Decide whether each statement that follows agrees with the text on love languages. Answer yes or no and quote the text's exact deciding words. 1. The text names five love languages. 2. The writer first heard the term love language from a teen. 3. The writer had always known that people receive love in different ways.

======== Source text ========

Do you ever feel like you are constantly giving, Giving, GIVING love to your teen and for the life of you they are not getting it?! Of course, it could be because they are having a bad day, week, month. 😉 BUT another reason could be because you are not speaking your teen's love language.
I first heard the term love language from author, Gary Chapman. He defines it as “the way people speak and understand emotional love.”
You would think that by being around each other all the time would make it obvious what love language we each are… in fact, I assumed that. I thought what ever way I gave and received love was how EVERYONE received love… spoiler alert: I was TOTALLY WRONG! 😉
There are actually FIVE love languages: Words of Affirmation, Acts of Service, Receiving Gifts, Quality Time, and Physical Touch.
Think you *know* which one each of your family members are? Go ahead and guess. Write it down - maybe make a game and everyone guess what love language they are... then do yourself a favor and take the quiz – it HELPS!

======== Excerpted records ========

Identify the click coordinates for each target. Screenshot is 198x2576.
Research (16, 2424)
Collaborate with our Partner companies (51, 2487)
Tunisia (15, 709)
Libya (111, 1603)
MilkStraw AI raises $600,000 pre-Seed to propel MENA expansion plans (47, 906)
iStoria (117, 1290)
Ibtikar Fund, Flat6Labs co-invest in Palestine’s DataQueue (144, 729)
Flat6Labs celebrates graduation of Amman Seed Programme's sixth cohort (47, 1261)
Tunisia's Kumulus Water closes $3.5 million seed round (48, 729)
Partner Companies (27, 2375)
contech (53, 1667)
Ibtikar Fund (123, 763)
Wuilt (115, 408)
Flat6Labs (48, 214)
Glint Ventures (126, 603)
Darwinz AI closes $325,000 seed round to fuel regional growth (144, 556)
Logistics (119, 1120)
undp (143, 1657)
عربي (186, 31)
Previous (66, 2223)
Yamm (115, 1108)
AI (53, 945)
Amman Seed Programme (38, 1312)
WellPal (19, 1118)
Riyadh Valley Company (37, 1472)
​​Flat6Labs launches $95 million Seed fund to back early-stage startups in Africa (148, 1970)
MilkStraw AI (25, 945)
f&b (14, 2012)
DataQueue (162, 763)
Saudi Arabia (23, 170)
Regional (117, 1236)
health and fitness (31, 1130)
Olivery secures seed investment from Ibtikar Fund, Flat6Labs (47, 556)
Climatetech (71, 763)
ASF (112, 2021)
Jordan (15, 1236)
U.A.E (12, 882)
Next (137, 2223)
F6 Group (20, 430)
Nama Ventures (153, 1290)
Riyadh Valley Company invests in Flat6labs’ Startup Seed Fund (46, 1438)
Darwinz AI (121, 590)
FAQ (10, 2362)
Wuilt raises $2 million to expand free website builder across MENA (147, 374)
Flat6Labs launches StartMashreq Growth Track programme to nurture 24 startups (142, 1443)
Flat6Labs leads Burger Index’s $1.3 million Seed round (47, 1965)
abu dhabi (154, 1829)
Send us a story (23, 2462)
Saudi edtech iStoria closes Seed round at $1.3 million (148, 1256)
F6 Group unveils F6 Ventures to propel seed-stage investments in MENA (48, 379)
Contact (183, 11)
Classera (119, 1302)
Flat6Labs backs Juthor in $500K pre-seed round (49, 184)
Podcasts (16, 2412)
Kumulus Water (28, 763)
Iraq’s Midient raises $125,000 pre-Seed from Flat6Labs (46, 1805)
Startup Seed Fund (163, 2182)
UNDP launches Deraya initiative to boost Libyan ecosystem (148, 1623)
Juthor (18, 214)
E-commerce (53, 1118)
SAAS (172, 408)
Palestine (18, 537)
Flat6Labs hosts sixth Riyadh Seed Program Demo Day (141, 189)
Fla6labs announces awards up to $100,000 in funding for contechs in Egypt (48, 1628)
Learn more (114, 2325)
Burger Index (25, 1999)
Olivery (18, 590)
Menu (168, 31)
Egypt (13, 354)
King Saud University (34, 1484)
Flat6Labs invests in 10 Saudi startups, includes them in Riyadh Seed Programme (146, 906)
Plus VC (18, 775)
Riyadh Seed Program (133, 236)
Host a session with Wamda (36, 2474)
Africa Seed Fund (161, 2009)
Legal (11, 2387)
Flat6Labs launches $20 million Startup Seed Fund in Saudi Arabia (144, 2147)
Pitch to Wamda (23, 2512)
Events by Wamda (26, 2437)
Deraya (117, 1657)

========

Task response
1. Yes: "There are actually FIVE love languages"
2. No: "I first heard the term love language from author, Gary Chapman."
3. No: "I thought what ever way I gave and received love was how EVERYONE received love… spoiler alert: I was TOTALLY WRONG!"